**What to do**
Could you rewrite the records below, swapping "checkbox" for "check box" wherever it occurs and leaving everything else as it is?

**Available records**
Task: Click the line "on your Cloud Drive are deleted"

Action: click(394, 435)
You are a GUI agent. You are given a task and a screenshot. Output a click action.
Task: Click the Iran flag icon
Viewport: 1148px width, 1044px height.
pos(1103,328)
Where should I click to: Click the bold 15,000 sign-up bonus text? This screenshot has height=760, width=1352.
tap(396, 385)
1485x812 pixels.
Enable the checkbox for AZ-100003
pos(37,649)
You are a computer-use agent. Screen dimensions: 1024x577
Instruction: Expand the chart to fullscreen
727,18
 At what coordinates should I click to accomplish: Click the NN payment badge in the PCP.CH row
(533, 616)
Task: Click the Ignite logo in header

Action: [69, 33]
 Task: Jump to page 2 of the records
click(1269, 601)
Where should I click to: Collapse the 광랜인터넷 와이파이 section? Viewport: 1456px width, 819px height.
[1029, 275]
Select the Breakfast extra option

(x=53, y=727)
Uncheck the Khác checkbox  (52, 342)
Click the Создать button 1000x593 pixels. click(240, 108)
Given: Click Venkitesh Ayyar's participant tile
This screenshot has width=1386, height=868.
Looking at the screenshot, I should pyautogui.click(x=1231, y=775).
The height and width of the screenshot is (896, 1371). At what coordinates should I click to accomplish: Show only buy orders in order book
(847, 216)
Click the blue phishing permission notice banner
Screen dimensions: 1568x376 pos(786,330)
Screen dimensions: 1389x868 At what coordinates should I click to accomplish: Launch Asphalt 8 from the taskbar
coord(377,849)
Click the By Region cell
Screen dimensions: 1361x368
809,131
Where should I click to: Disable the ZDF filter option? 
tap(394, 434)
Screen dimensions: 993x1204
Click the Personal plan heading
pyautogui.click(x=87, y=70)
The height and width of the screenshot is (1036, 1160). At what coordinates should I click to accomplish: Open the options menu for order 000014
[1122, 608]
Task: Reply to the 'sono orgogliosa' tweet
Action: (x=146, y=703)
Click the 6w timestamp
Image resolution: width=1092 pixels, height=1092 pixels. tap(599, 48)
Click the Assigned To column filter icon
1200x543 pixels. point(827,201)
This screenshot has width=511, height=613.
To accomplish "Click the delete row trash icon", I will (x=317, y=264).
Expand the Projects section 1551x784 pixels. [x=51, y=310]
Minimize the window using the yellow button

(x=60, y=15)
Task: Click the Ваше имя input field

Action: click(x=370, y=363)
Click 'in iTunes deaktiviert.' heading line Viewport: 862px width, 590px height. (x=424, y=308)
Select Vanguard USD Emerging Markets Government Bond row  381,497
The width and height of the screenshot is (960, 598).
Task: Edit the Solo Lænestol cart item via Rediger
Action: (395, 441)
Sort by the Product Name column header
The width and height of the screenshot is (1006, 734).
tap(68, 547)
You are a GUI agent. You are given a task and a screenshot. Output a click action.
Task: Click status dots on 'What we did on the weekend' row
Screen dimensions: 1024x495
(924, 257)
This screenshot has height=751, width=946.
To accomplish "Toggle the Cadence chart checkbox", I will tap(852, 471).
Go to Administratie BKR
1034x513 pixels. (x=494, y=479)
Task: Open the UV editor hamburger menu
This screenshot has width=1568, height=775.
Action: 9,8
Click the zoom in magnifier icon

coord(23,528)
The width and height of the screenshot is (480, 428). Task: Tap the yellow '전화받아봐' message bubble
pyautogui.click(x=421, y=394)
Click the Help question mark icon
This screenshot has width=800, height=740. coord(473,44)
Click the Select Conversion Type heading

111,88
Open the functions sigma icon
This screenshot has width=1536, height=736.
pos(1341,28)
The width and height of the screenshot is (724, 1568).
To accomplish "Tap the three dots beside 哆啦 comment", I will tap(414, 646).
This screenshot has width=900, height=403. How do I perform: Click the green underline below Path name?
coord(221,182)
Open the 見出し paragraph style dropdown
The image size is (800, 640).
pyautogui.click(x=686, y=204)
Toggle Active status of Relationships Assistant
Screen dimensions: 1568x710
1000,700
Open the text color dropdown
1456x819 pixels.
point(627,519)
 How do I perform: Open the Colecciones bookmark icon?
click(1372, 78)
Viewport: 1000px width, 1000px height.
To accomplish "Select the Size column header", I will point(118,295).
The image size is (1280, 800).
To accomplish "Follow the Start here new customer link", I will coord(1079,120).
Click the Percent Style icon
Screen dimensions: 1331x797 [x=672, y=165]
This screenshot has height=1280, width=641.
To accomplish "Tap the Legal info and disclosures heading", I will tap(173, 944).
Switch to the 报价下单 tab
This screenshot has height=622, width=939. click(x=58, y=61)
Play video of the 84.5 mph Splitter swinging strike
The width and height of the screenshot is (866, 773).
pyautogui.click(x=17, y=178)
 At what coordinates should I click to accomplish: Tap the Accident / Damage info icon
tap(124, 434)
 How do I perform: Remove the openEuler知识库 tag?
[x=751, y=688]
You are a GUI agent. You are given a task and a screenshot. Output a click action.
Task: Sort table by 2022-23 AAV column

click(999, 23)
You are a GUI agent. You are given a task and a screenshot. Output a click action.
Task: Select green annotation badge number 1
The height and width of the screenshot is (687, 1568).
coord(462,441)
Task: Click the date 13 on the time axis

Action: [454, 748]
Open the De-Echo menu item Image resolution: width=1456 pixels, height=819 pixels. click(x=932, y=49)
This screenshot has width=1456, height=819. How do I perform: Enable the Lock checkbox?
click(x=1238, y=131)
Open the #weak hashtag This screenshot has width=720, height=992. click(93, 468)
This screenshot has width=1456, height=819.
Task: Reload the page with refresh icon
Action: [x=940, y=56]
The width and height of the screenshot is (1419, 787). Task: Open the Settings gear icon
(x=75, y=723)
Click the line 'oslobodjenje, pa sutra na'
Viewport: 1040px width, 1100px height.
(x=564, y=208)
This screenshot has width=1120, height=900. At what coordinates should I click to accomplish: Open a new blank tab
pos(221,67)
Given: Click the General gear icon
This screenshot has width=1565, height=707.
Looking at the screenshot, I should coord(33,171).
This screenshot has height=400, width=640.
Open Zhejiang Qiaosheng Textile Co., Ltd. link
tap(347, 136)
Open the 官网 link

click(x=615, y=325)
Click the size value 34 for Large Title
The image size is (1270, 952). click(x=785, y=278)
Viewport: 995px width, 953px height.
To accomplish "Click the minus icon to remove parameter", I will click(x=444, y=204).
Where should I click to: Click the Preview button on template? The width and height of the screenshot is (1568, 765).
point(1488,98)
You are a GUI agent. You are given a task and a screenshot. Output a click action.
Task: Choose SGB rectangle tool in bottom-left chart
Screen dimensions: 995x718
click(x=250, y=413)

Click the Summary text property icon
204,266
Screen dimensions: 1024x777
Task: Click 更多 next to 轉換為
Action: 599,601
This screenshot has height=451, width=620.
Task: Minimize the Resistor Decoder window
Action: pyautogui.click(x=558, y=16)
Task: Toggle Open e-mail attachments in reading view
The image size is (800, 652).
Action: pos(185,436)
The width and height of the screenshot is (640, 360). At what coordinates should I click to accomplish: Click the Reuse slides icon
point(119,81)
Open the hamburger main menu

**Full solution**
Task: Click the line "on your Cloud Drive are deleted"

Action: click(394, 435)
You are a GUI agent. You are given a task and a screenshot. Output a click action.
Task: Click the Iran flag icon
Viewport: 1148px width, 1044px height.
pos(1103,328)
Where should I click to: Click the bold 15,000 sign-up bonus text? This screenshot has height=760, width=1352.
tap(396, 385)
1485x812 pixels.
Enable the check box for AZ-100003
pos(37,649)
You are a computer-use agent. Screen dimensions: 1024x577
Instruction: Expand the chart to fullscreen
727,18
 At what coordinates should I click to accomplish: Click the NN payment badge in the PCP.CH row
(533, 616)
Task: Click the Ignite logo in header

Action: [69, 33]
 Task: Jump to page 2 of the records
click(1269, 601)
Where should I click to: Collapse the 광랜인터넷 와이파이 section? Viewport: 1456px width, 819px height.
[1029, 275]
Select the Breakfast extra option

(x=53, y=727)
Uncheck the Khác check box  (52, 342)
Click the Создать button 1000x593 pixels. click(240, 108)
Given: Click Venkitesh Ayyar's participant tile
This screenshot has width=1386, height=868.
Looking at the screenshot, I should pyautogui.click(x=1231, y=775).
The height and width of the screenshot is (896, 1371). At what coordinates should I click to accomplish: Show only buy orders in order book
(847, 216)
Click the blue phishing permission notice banner
Screen dimensions: 1568x376 pos(786,330)
Screen dimensions: 1389x868 At what coordinates should I click to accomplish: Launch Asphalt 8 from the taskbar
coord(377,849)
Click the By Region cell
Screen dimensions: 1361x368
809,131
Where should I click to: Disable the ZDF filter option? 
tap(394, 434)
Screen dimensions: 993x1204
Click the Personal plan heading
pyautogui.click(x=87, y=70)
The height and width of the screenshot is (1036, 1160). At what coordinates should I click to accomplish: Open the options menu for order 000014
[1122, 608]
Task: Reply to the 'sono orgogliosa' tweet
Action: (x=146, y=703)
Click the 6w timestamp
Image resolution: width=1092 pixels, height=1092 pixels. tap(599, 48)
Click the Assigned To column filter icon
1200x543 pixels. point(827,201)
This screenshot has width=511, height=613.
To accomplish "Click the delete row trash icon", I will (x=317, y=264).
Expand the Projects section 1551x784 pixels. [x=51, y=310]
Minimize the window using the yellow button

(x=60, y=15)
Task: Click the Ваше имя input field

Action: click(x=370, y=363)
Click 'in iTunes deaktiviert.' heading line Viewport: 862px width, 590px height. (x=424, y=308)
Select Vanguard USD Emerging Markets Government Bond row  381,497
The width and height of the screenshot is (960, 598).
Task: Edit the Solo Lænestol cart item via Rediger
Action: (395, 441)
Sort by the Product Name column header
The width and height of the screenshot is (1006, 734).
tap(68, 547)
You are a GUI agent. You are given a task and a screenshot. Output a click action.
Task: Click status dots on 'What we did on the weekend' row
Screen dimensions: 1024x495
(924, 257)
This screenshot has height=751, width=946.
To accomplish "Toggle the Cadence chart check box", I will tap(852, 471).
Go to Administratie BKR
1034x513 pixels. (x=494, y=479)
Task: Open the UV editor hamburger menu
This screenshot has width=1568, height=775.
Action: 9,8
Click the zoom in magnifier icon

coord(23,528)
The width and height of the screenshot is (480, 428). Task: Tap the yellow '전화받아봐' message bubble
pyautogui.click(x=421, y=394)
Click the Help question mark icon
This screenshot has width=800, height=740. coord(473,44)
Click the Select Conversion Type heading

111,88
Open the functions sigma icon
This screenshot has width=1536, height=736.
pos(1341,28)
The width and height of the screenshot is (724, 1568).
To accomplish "Tap the three dots beside 哆啦 comment", I will tap(414, 646).
This screenshot has width=900, height=403. How do I perform: Click the green underline below Path name?
coord(221,182)
Open the 見出し paragraph style dropdown
The image size is (800, 640).
pyautogui.click(x=686, y=204)
Toggle Active status of Relationships Assistant
Screen dimensions: 1568x710
1000,700
Open the text color dropdown
1456x819 pixels.
point(627,519)
 How do I perform: Open the Colecciones bookmark icon?
click(1372, 78)
Viewport: 1000px width, 1000px height.
To accomplish "Select the Size column header", I will point(118,295).
The image size is (1280, 800).
To accomplish "Follow the Start here new customer link", I will coord(1079,120).
Click the Percent Style icon
Screen dimensions: 1331x797 [x=672, y=165]
This screenshot has height=1280, width=641.
To accomplish "Tap the Legal info and disclosures heading", I will tap(173, 944).
Switch to the 报价下单 tab
This screenshot has height=622, width=939. click(x=58, y=61)
Play video of the 84.5 mph Splitter swinging strike
The width and height of the screenshot is (866, 773).
pyautogui.click(x=17, y=178)
 At what coordinates should I click to accomplish: Tap the Accident / Damage info icon
tap(124, 434)
 How do I perform: Remove the openEuler知识库 tag?
[x=751, y=688]
You are a GUI agent. You are given a task and a screenshot. Output a click action.
Task: Sort table by 2022-23 AAV column

click(999, 23)
You are a GUI agent. You are given a task and a screenshot. Output a click action.
Task: Select green annotation badge number 1
The height and width of the screenshot is (687, 1568).
coord(462,441)
Task: Click the date 13 on the time axis

Action: [454, 748]
Open the De-Echo menu item Image resolution: width=1456 pixels, height=819 pixels. click(x=932, y=49)
This screenshot has width=1456, height=819. How do I perform: Enable the Lock check box?
click(x=1238, y=131)
Open the #weak hashtag This screenshot has width=720, height=992. click(93, 468)
This screenshot has width=1456, height=819.
Task: Reload the page with refresh icon
Action: [x=940, y=56]
The width and height of the screenshot is (1419, 787). Task: Open the Settings gear icon
(x=75, y=723)
Click the line 'oslobodjenje, pa sutra na'
Viewport: 1040px width, 1100px height.
(x=564, y=208)
This screenshot has width=1120, height=900. At what coordinates should I click to accomplish: Open a new blank tab
pos(221,67)
Given: Click the General gear icon
This screenshot has width=1565, height=707.
Looking at the screenshot, I should coord(33,171).
This screenshot has height=400, width=640.
Open Zhejiang Qiaosheng Textile Co., Ltd. link
tap(347, 136)
Open the 官网 link

click(x=615, y=325)
Click the size value 34 for Large Title
The image size is (1270, 952). click(x=785, y=278)
Viewport: 995px width, 953px height.
To accomplish "Click the minus icon to remove parameter", I will click(x=444, y=204).
Where should I click to: Click the Preview button on template? The width and height of the screenshot is (1568, 765).
point(1488,98)
You are a GUI agent. You are given a task and a screenshot. Output a click action.
Task: Choose SGB rectangle tool in bottom-left chart
Screen dimensions: 995x718
click(x=250, y=413)

Click the Summary text property icon
204,266
Screen dimensions: 1024x777
Task: Click 更多 next to 轉換為
Action: 599,601
This screenshot has height=451, width=620.
Task: Minimize the Resistor Decoder window
Action: pyautogui.click(x=558, y=16)
Task: Toggle Open e-mail attachments in reading view
The image size is (800, 652).
Action: pos(185,436)
The width and height of the screenshot is (640, 360). At what coordinates should I click to accomplish: Click the Reuse slides icon
point(119,81)
Open the hamburger main menu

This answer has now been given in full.